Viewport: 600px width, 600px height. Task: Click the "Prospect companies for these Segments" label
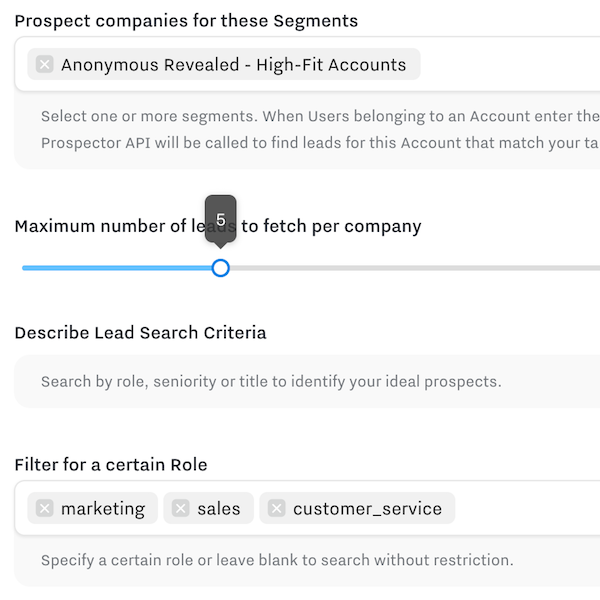[x=186, y=20]
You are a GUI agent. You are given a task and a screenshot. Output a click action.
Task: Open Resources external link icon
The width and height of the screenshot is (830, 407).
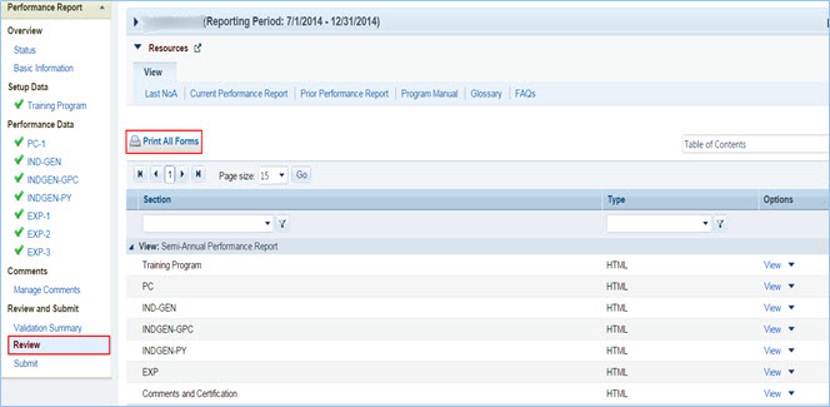coord(197,48)
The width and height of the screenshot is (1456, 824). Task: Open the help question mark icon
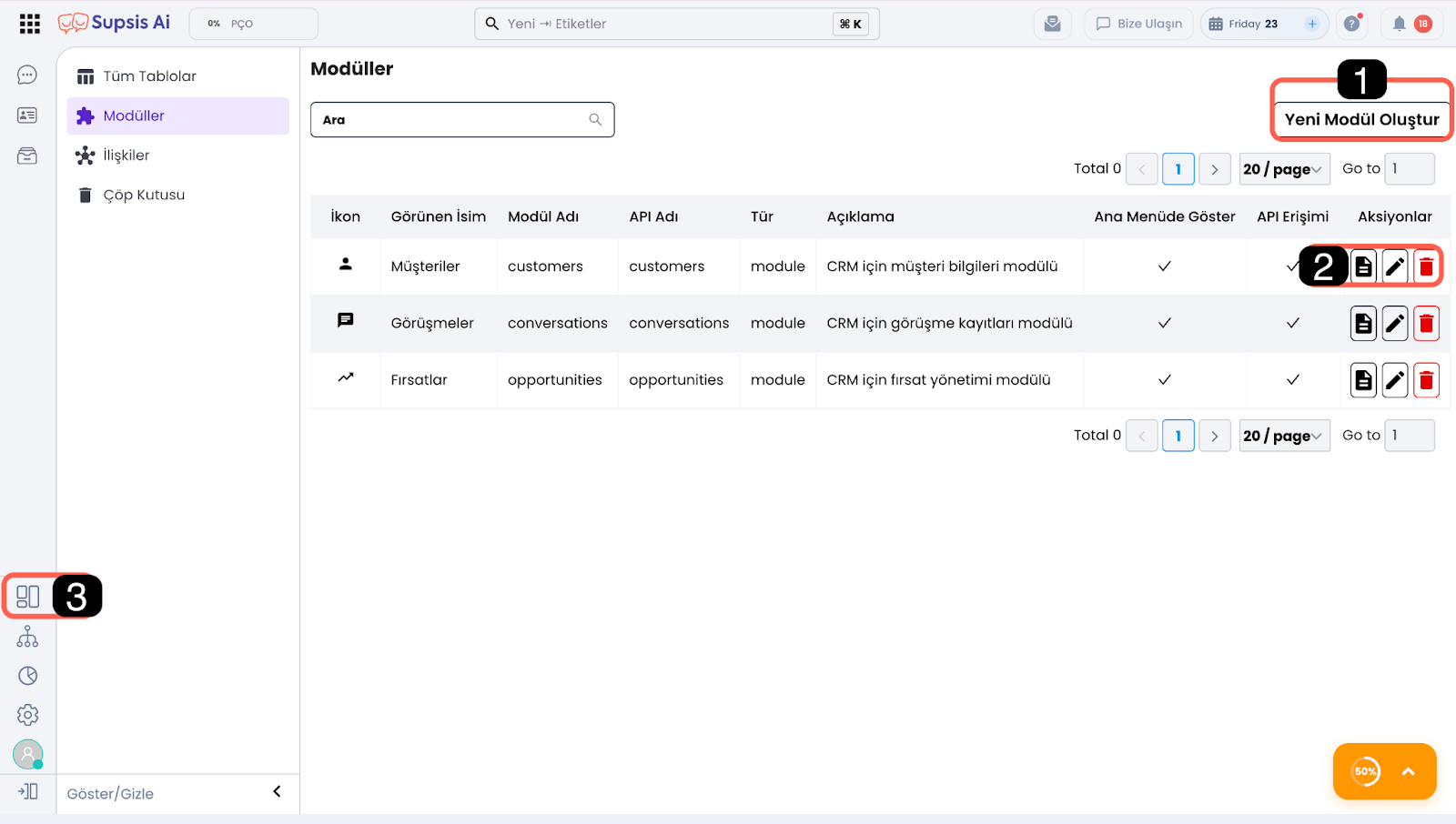(x=1351, y=24)
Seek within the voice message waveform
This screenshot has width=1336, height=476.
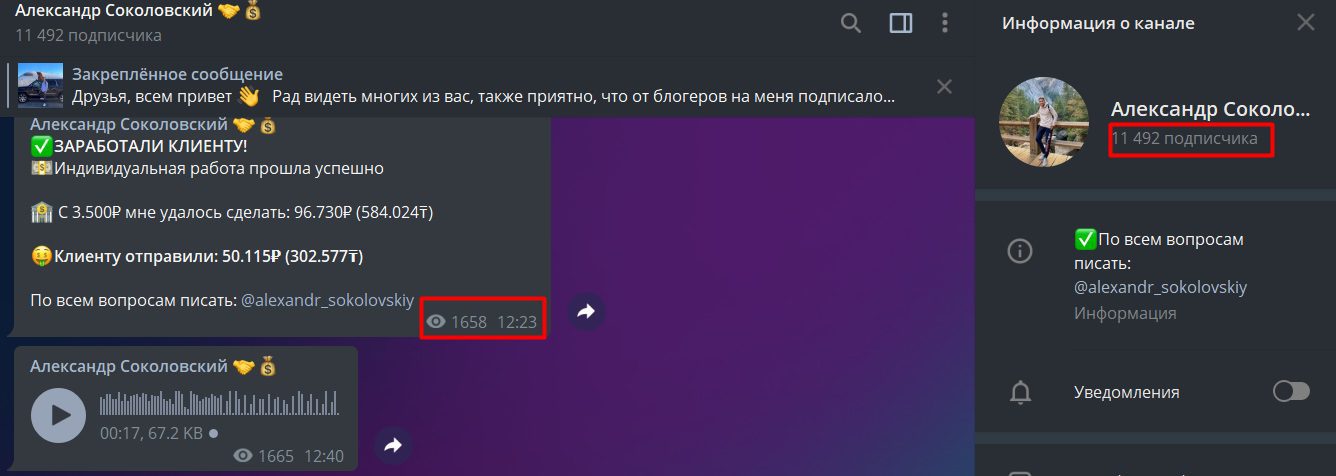[219, 404]
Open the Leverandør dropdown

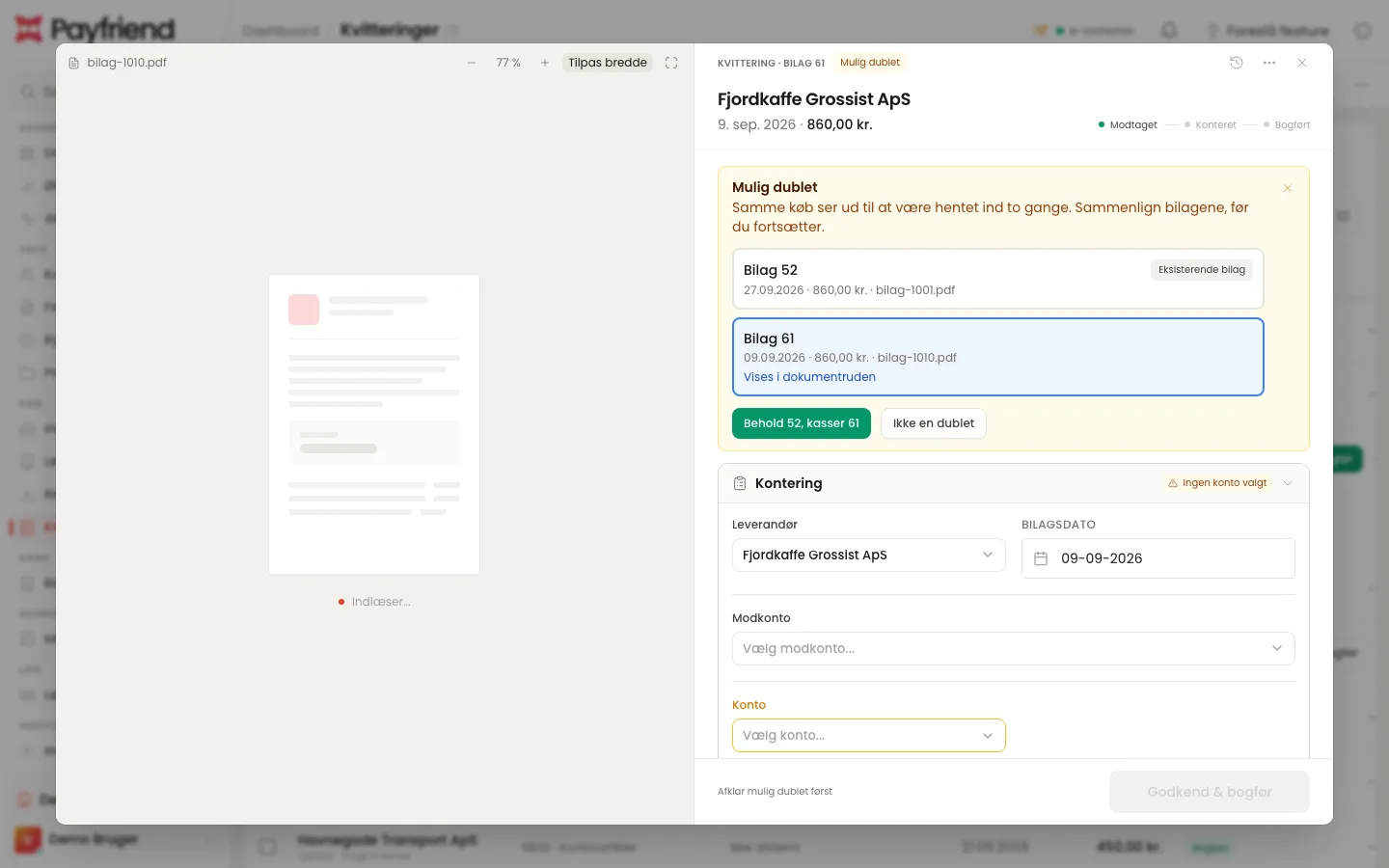pos(869,556)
§
=== What you are asked to do ===
Stop at the line containing "Task: Open Resources external link icon" and include it. Everything from the first line of the material up to there is to be repeated exactly, leaving out pictures.

=== Task output ===
Viewport: 600px width, 600px height. Task: Click the "Prospect companies for these Segments" label
[x=186, y=20]
You are a GUI agent. You are given a task and a screenshot. Output a click action.
Task: Open Resources external link icon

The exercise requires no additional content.